Posted in: Movies, Paramount Pictures | Tagged: cloverfield, movies, Paramount Pictures
A True Cloverfield Sequel is Officially in the Works
The Cloverfield franchise might be one of the weirder series of movies that has managed to appear on the big screen. The first movie is pretty much the example, save for The Blair Witch Project, about what a good marketing campaign can do for a production. This movie released a teaser that told us nothing and then dropped clues over the course of months that also told us nothing. There were a lot of people speculating about what it could be, and what we ended up getting what a found footage horror movie that had such horrible shaky cam that it actually made people sick.
It seemed like, in the end, that the monster was dead but going through everything, there were hints that it wasn't dead yet. The fantastic follow-up 10 Cloverfield Lane, the best in the series so far, came a few years later, and the last movie we saw was The Cloverfield Paradox, which got surprise dumped on streaming. For a little while, people thought that the fantastically underrated Overlord was a Cloverfield movie, but that turned out not to be the case. Now, Paramount and Bad Robot are finally making a true sequel over ten years after the first movie came out. According to The Hollywood Reporter, the new sequel will be written by Joe Barton and produced by J.J. Abrams.
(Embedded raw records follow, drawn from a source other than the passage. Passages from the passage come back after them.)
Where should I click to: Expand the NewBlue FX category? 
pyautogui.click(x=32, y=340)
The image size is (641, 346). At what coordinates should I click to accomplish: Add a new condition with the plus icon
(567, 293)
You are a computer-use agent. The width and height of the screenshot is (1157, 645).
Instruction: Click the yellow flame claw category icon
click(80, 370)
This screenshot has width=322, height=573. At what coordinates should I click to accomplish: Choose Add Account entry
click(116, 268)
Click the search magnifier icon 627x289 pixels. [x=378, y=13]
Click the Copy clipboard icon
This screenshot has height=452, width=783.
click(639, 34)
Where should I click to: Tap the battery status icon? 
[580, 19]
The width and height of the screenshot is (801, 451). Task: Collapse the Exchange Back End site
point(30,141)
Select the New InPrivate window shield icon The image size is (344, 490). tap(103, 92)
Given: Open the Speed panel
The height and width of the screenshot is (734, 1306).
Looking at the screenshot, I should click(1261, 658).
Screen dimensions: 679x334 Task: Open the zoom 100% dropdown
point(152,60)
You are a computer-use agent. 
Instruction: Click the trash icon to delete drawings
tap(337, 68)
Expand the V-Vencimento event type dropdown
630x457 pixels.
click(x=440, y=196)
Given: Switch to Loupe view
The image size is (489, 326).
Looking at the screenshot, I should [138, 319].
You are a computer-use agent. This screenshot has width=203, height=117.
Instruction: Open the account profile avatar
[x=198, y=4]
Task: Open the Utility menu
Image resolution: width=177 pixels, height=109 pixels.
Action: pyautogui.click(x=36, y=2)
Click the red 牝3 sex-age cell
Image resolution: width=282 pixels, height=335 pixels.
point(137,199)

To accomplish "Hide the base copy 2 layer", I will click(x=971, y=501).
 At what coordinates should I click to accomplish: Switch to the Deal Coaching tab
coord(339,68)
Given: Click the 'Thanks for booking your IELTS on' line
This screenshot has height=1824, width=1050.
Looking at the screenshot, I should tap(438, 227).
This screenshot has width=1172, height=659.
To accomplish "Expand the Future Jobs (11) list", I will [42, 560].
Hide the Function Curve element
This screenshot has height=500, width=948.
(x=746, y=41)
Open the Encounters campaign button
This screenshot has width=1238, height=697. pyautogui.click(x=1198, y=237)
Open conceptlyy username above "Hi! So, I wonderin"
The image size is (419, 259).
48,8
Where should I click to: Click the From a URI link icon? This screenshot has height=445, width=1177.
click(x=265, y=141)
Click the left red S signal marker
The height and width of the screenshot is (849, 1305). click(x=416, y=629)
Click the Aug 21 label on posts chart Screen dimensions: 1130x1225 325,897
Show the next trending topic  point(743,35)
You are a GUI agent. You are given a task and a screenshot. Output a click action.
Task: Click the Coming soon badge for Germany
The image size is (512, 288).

We don't know anything else about this new Cloverfield project aside from the fact that it won't be found footage, which is probably the right decision. The found footage thing worked once, along with that marketing campaign, and there is just no possible way to make lightning strike twice. In fact, we shouldn't expect another fantastic viral marketing campaign from this one at all because viral marketing in the 2020s is very different from the early 2010s. We'll have to see what kind of movement we get from this one once the ball gets rolling, but Paramount and Bad Robot likely won't be playing coy when it comes to telling us if a trailer or a poster is a Cloverfield poster or trailer. It's a brand now, and that brand is the thing that will sell the movie, so why hide anything when all it will do is dull the hype machine?